Task details - Please copy out the whole listing below, keeping every line identical to the original.

Given data -
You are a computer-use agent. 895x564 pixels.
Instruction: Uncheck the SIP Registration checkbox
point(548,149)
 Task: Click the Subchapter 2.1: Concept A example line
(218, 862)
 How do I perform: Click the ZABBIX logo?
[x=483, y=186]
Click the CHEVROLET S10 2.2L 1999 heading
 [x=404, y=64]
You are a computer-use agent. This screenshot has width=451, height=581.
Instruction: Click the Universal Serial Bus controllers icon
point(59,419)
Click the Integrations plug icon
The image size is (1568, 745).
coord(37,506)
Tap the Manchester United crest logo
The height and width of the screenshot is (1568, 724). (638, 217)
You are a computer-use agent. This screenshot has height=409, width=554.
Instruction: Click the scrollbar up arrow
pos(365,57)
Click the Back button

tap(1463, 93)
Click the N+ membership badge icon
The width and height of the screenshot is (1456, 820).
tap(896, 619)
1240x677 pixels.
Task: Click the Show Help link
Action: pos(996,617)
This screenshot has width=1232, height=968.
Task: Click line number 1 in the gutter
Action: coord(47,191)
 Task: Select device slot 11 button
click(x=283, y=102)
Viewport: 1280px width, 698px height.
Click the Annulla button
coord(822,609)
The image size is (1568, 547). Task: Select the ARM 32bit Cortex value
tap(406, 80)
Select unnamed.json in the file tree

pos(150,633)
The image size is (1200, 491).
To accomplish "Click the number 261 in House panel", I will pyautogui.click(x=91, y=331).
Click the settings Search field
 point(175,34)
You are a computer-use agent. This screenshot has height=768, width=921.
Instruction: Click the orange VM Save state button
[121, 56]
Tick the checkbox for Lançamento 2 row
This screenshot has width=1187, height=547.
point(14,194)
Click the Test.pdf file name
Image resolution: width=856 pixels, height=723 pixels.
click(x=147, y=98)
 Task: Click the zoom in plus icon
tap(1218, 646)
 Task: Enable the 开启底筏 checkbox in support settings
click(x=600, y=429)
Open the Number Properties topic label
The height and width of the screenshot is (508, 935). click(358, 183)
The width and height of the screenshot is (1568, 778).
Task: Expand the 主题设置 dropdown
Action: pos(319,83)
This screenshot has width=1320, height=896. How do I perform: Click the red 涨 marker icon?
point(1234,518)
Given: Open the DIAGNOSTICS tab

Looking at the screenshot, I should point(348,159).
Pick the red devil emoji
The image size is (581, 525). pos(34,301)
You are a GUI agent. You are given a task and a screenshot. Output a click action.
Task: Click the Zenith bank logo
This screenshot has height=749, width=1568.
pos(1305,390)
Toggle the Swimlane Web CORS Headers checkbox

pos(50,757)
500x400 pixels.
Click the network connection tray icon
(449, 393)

Response to the exercise -
You are a computer-use agent. 895x564 pixels.
Instruction: Uncheck the SIP Registration checkbox
point(548,149)
 Task: Click the Subchapter 2.1: Concept A example line
(218, 862)
 How do I perform: Click the ZABBIX logo?
[x=483, y=186]
Click the CHEVROLET S10 2.2L 1999 heading
 [x=404, y=64]
You are a computer-use agent. This screenshot has width=451, height=581.
Instruction: Click the Universal Serial Bus controllers icon
point(59,419)
Click the Integrations plug icon
The image size is (1568, 745).
coord(37,506)
Tap the Manchester United crest logo
The height and width of the screenshot is (1568, 724). (638, 217)
You are a computer-use agent. This screenshot has height=409, width=554.
Instruction: Click the scrollbar up arrow
pos(365,57)
Click the Back button

tap(1463, 93)
Click the N+ membership badge icon
The width and height of the screenshot is (1456, 820).
tap(896, 619)
1240x677 pixels.
Task: Click the Show Help link
Action: pos(996,617)
This screenshot has width=1232, height=968.
Task: Click line number 1 in the gutter
Action: coord(47,191)
 Task: Select device slot 11 button
click(x=283, y=102)
Viewport: 1280px width, 698px height.
Click the Annulla button
coord(822,609)
The image size is (1568, 547). Task: Select the ARM 32bit Cortex value
tap(406, 80)
Select unnamed.json in the file tree

pos(150,633)
The image size is (1200, 491).
To accomplish "Click the number 261 in House panel", I will pyautogui.click(x=91, y=331).
Click the settings Search field
 point(175,34)
You are a computer-use agent. This screenshot has height=768, width=921.
Instruction: Click the orange VM Save state button
[121, 56]
Tick the checkbox for Lançamento 2 row
This screenshot has width=1187, height=547.
point(14,194)
Click the Test.pdf file name
Image resolution: width=856 pixels, height=723 pixels.
click(x=147, y=98)
 Task: Click the zoom in plus icon
tap(1218, 646)
 Task: Enable the 开启底筏 checkbox in support settings
click(x=600, y=429)
Open the Number Properties topic label
The height and width of the screenshot is (508, 935). click(358, 183)
The width and height of the screenshot is (1568, 778).
Task: Expand the 主题设置 dropdown
Action: pos(319,83)
This screenshot has width=1320, height=896. How do I perform: Click the red 涨 marker icon?
point(1234,518)
Given: Open the DIAGNOSTICS tab

Looking at the screenshot, I should point(348,159).
Pick the red devil emoji
The image size is (581, 525). pos(34,301)
You are a GUI agent. You are given a task and a screenshot. Output a click action.
Task: Click the Zenith bank logo
This screenshot has height=749, width=1568.
pos(1305,390)
Toggle the Swimlane Web CORS Headers checkbox

pos(50,757)
500x400 pixels.
Click the network connection tray icon
(449, 393)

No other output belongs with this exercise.